[Part of a data file]
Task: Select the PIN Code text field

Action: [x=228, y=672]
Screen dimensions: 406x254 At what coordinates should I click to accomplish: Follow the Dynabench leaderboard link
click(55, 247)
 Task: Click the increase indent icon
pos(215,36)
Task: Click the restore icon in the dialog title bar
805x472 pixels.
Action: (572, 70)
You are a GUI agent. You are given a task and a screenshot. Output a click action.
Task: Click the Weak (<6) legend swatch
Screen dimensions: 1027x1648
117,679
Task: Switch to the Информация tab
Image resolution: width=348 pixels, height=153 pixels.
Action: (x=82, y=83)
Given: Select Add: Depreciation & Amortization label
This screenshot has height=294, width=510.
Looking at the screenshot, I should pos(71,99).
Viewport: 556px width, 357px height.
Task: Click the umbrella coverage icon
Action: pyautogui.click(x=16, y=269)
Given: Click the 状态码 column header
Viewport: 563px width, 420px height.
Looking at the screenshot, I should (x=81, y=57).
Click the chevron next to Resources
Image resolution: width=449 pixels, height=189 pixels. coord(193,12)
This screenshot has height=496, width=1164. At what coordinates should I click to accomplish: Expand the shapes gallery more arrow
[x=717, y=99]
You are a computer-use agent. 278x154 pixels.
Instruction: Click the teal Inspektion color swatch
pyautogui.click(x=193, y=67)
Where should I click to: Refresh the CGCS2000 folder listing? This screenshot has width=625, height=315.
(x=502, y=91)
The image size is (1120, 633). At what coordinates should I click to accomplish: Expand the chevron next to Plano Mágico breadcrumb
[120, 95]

The exercise: Rewrite all of the material above, replacing "Screen dimensions" with "Display size" wherever it occurs and leaving every other line unchanged.

Exercise output:
Task: Select the PIN Code text field

Action: [x=228, y=672]
Display size: 406x254 At what coordinates should I click to accomplish: Follow the Dynabench leaderboard link
click(55, 247)
 Task: Click the increase indent icon
pos(215,36)
Task: Click the restore icon in the dialog title bar
805x472 pixels.
Action: (572, 70)
You are a GUI agent. You are given a task and a screenshot. Output a click action.
Task: Click the Weak (<6) legend swatch
Display size: 1027x1648
117,679
Task: Switch to the Информация tab
Image resolution: width=348 pixels, height=153 pixels.
Action: (x=82, y=83)
Given: Select Add: Depreciation & Amortization label
This screenshot has height=294, width=510.
Looking at the screenshot, I should pos(71,99).
Viewport: 556px width, 357px height.
Task: Click the umbrella coverage icon
Action: pyautogui.click(x=16, y=269)
Given: Click the 状态码 column header
Viewport: 563px width, 420px height.
Looking at the screenshot, I should (x=81, y=57).
Click the chevron next to Resources
Image resolution: width=449 pixels, height=189 pixels. coord(193,12)
This screenshot has height=496, width=1164. At what coordinates should I click to accomplish: Expand the shapes gallery more arrow
[x=717, y=99]
You are a computer-use agent. 278x154 pixels.
Instruction: Click the teal Inspektion color swatch
pyautogui.click(x=193, y=67)
Where should I click to: Refresh the CGCS2000 folder listing? This screenshot has width=625, height=315.
(x=502, y=91)
The image size is (1120, 633). At what coordinates should I click to accomplish: Expand the chevron next to Plano Mágico breadcrumb
[120, 95]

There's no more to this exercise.